Lucy Whittington is definitely someone who is ‘doing her Thing’. When you hear her speak for the first time you know there is something different. Something resonates. You know what she is saying is true, even though you might not have heard it expressed precisely like this before. It catches something inside you and you begin to see possibilities you hadn’t seen before. Her vision is a world where everyone is doing their Thing. Her Thing is helping that happen, one person at a time.

As she speaks, that world unfolds before us. Imagine if everyone you interacted with had that same glow of passion around them. Plumbers, doctors, artists, teachers. We’ve all met some of these, and we all know the difference. Sometimes they appear in unexpected places: the school caretaker who greets everyone he meets with a cheerful smile and ‘hello’; the gardener who wants to talk at length about plans and designs and progress every time you walk past – whether it’s your own garden they are working on, or an unrelated garden five doors up the street; the shoe shop owner who goes to great lengths to get you the right fit, and explains it all in detail, and the shoes they finally sell you feel like you were born with them on your feet…

Imagine if everyone you met had similar passion for their work. Everything would be done well. There would be no customer complaints departments, and all the unhappy people who work in them could be recycled back into the workforce, ready to find and do their Thing; customer service would be a totally different world, a place where supporting the customer joyfully would be rewarding work for the people whose Thing that is.

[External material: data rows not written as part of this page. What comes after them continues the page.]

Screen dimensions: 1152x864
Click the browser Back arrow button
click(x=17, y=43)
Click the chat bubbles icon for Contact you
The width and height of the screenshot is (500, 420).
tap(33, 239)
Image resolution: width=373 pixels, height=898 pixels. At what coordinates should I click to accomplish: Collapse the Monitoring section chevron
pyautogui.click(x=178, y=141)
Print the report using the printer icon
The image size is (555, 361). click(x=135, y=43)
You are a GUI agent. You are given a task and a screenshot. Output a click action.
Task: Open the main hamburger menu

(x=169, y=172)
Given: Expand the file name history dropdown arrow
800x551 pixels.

In a world of everyone doing their Thing, everything would work. Inanimate objects would do what they are supposed to do, when they are supposed to do them – can openers and air conditioning systems and mobile phone networks – because the people who design them and the people who make them would be focused and creative and innovative, filled with the energizing joy of doing their Thing.

I could go on, but you get the point. So how do we create this Utopian world? Where do we start? It starts with you. Are you doing your Thing? In your work, in your family, with your friends, in your life? It’s probably a question you know the answer to without having to think much about it. It might be ‘yes’ – in which case, brilliant! This book will help you take that further, do it bigger and brighter, get it further out into the world, benefiting more people. It might be ‘no’ – in which case this book will help you find your Thing, develop it and start doing it for the benefit of yourself and others.

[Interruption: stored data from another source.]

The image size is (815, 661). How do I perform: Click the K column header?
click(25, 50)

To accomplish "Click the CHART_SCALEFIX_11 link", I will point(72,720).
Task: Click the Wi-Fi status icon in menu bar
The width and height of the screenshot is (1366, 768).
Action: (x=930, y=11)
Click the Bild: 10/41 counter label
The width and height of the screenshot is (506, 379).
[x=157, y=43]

Once you are doing your Thing, you stand out like a beacon. That’s the spotlight that Lucy talks about. It’s magnetic and exciting and it inspires others to do the same.

I’ve been impatient to see this book complete. Online, in person, on the radio, in interviews and on stage, Lucy has been sharing this message with many, many people. I want her to reach more. This thing is like a snowball. As one person reaches inside them and makes the bold move to step into their Thing, the standard rises. Once we’ve experienced the exceptional, we begin to expect it, and it becomes the new norm. That’s what I want. I want everyone I interact with to wear the smile of someone who is totally fulfilled in their work. I want you to read this book and raise your standard – not in ‘professionalism’ or ‘quality’ but in inspiration, the wild flow of life pouring through you.

That’s what doing your Thing makes possible.

Read this book. Let your mind run as ideas pop up. Stop and make notes. Put the ideas into practice. Take some bold, brave steps. Then once you’ve done that, look around to see where people you know are doing this and congratulate them, thank them. Let them know you see it and appreciate it and want them to keep doing it. Then look around again and see where people are not doing their Thing, or not to the full. You know they have passions and skills and talents but they aren’t being used to the extent they could be. Encourage them, gently, tactfully; or boldly and rudely, to make some changes. And give them a copy of this book.

Don’t we all want it? That world full of people – everyone – doing their Thing?

Thanks, Lucy. You’ve changed countless lives already. You’ve changed mine. Thank you – a BIG, BIG thank you – for doing your Thing.

Jennifer Manson – The Flow Writer – doing my Thing.